:: Instruction ::
Rewrite the lines from the one containing "How do I perform: Switch" down to the one containing "pyautogui.click(x=2276, y=41)", putting "Display" wherever "Viewport" appears and changing nothing else.

— begin —

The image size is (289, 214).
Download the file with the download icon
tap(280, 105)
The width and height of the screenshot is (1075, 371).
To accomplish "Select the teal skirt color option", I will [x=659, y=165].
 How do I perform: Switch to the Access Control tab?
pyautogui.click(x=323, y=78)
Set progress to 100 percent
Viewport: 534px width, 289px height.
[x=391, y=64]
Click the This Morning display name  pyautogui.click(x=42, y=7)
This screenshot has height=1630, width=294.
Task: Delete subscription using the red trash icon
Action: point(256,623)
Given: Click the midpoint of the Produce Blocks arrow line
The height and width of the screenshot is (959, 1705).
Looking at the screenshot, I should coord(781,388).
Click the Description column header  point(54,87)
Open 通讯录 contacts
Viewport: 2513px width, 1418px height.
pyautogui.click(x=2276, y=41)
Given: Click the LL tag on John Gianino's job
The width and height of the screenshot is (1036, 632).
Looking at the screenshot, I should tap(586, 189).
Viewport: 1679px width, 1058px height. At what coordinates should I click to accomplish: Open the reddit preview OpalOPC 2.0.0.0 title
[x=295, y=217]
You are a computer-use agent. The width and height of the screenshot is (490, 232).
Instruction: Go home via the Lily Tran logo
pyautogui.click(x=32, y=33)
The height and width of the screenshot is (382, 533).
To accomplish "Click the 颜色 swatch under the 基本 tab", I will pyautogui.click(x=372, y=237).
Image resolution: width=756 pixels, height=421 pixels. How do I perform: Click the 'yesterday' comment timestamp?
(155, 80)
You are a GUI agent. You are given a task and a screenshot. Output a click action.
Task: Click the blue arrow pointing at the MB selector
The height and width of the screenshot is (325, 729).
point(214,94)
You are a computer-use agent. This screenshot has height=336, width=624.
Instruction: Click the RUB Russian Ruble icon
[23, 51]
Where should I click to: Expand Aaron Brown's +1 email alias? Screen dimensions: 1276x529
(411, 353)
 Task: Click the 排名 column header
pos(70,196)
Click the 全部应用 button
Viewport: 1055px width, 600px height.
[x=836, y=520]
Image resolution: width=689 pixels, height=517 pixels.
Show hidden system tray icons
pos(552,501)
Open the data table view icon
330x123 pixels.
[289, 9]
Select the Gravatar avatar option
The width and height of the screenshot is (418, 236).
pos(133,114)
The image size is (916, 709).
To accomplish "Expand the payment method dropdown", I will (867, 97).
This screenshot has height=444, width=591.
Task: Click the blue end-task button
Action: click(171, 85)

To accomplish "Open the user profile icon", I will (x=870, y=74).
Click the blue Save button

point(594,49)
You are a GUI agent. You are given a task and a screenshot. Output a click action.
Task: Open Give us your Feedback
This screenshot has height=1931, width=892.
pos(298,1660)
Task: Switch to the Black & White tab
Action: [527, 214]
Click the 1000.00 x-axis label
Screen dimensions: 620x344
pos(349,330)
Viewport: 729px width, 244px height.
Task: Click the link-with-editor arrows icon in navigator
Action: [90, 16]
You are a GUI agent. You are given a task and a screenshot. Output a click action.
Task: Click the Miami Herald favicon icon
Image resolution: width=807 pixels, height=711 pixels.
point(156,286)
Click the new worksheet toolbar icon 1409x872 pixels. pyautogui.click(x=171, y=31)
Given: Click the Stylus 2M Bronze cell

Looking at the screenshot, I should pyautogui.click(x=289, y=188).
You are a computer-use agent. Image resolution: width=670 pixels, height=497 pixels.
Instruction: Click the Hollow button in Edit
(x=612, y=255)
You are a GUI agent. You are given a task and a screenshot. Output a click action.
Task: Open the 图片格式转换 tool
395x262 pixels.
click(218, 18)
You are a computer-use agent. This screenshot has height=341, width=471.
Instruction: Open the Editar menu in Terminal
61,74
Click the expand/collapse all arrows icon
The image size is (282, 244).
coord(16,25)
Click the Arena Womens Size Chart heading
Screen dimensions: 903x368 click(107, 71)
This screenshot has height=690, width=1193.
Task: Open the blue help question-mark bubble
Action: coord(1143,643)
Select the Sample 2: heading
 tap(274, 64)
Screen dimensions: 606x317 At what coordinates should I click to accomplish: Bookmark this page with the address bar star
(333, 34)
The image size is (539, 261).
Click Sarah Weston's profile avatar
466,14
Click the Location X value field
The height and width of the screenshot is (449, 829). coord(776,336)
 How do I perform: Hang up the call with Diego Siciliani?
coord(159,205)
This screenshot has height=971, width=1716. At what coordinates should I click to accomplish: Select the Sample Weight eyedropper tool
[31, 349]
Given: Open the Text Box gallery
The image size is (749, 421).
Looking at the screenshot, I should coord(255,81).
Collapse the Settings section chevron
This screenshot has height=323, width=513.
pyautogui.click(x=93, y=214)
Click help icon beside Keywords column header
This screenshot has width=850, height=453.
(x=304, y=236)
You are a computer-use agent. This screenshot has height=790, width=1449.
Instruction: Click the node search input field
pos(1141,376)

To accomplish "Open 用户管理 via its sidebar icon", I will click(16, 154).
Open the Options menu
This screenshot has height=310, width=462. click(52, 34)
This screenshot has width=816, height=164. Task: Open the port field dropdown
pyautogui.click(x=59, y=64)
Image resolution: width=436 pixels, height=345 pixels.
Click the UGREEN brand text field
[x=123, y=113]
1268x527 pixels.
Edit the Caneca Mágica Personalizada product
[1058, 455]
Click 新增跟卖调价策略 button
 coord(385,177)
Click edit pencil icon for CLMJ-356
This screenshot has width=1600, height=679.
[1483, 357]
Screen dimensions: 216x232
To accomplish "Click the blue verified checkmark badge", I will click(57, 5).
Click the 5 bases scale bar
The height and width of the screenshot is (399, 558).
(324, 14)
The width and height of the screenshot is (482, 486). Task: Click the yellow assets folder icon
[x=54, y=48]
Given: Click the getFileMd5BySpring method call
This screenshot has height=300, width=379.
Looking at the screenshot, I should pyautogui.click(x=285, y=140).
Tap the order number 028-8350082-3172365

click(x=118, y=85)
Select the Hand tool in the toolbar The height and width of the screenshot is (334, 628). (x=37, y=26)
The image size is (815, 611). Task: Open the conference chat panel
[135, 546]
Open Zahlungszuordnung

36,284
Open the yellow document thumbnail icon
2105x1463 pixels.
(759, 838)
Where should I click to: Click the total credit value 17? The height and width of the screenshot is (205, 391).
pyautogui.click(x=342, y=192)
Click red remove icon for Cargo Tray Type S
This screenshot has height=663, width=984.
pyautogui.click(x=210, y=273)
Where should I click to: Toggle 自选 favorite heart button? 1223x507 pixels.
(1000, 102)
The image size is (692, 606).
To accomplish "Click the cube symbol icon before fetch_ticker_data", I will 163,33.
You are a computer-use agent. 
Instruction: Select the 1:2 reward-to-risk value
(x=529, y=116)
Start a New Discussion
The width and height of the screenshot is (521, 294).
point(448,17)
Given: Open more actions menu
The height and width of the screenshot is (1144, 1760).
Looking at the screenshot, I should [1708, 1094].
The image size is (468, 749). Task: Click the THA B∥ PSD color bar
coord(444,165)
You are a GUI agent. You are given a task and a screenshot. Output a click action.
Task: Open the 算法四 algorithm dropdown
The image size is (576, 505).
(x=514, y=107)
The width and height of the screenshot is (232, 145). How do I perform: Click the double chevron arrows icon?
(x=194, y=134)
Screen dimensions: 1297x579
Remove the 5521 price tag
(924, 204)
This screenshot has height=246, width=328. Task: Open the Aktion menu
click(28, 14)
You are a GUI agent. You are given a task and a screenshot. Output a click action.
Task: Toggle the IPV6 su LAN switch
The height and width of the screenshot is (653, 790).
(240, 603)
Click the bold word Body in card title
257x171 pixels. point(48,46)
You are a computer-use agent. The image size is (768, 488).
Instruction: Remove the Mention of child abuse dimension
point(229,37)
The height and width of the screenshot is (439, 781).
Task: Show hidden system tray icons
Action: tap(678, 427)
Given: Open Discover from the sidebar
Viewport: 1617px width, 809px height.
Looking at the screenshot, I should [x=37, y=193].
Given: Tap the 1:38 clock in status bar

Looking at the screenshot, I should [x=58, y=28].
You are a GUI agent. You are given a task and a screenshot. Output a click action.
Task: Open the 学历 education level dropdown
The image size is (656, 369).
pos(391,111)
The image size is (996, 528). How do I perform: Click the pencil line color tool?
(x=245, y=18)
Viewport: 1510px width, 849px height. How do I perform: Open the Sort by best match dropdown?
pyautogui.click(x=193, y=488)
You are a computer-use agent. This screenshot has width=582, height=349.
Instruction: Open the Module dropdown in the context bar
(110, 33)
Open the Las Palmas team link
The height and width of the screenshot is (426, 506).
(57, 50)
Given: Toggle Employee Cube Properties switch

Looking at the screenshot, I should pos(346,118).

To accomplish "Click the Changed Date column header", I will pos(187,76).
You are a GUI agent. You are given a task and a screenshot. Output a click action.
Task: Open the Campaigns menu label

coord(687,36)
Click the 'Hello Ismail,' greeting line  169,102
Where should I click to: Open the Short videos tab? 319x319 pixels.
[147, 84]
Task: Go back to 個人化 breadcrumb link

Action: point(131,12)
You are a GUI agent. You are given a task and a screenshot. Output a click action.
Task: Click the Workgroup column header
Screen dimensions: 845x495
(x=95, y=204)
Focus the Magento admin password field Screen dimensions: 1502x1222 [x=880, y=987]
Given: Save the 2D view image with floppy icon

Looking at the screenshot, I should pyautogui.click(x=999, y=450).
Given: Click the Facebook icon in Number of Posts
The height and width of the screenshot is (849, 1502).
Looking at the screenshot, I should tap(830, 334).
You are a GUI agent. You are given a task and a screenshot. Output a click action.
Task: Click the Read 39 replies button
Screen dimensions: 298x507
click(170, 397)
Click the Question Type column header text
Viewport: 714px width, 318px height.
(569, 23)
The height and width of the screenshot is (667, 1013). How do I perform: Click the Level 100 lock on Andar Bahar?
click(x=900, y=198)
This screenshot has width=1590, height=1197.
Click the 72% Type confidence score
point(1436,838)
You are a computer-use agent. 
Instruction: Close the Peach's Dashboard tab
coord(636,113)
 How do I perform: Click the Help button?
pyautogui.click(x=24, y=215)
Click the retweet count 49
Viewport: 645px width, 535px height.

— end —

:: Exercise result ::
 How do I perform: Switch to the Access Control tab?
pyautogui.click(x=323, y=78)
Set progress to 100 percent
Display: 534px width, 289px height.
[x=391, y=64]
Click the This Morning display name  pyautogui.click(x=42, y=7)
This screenshot has height=1630, width=294.
Task: Delete subscription using the red trash icon
Action: point(256,623)
Given: Click the midpoint of the Produce Blocks arrow line
The height and width of the screenshot is (959, 1705).
Looking at the screenshot, I should coord(781,388).
Click the Description column header  point(54,87)
Open 通讯录 contacts
Display: 2513px width, 1418px height.
pyautogui.click(x=2276, y=41)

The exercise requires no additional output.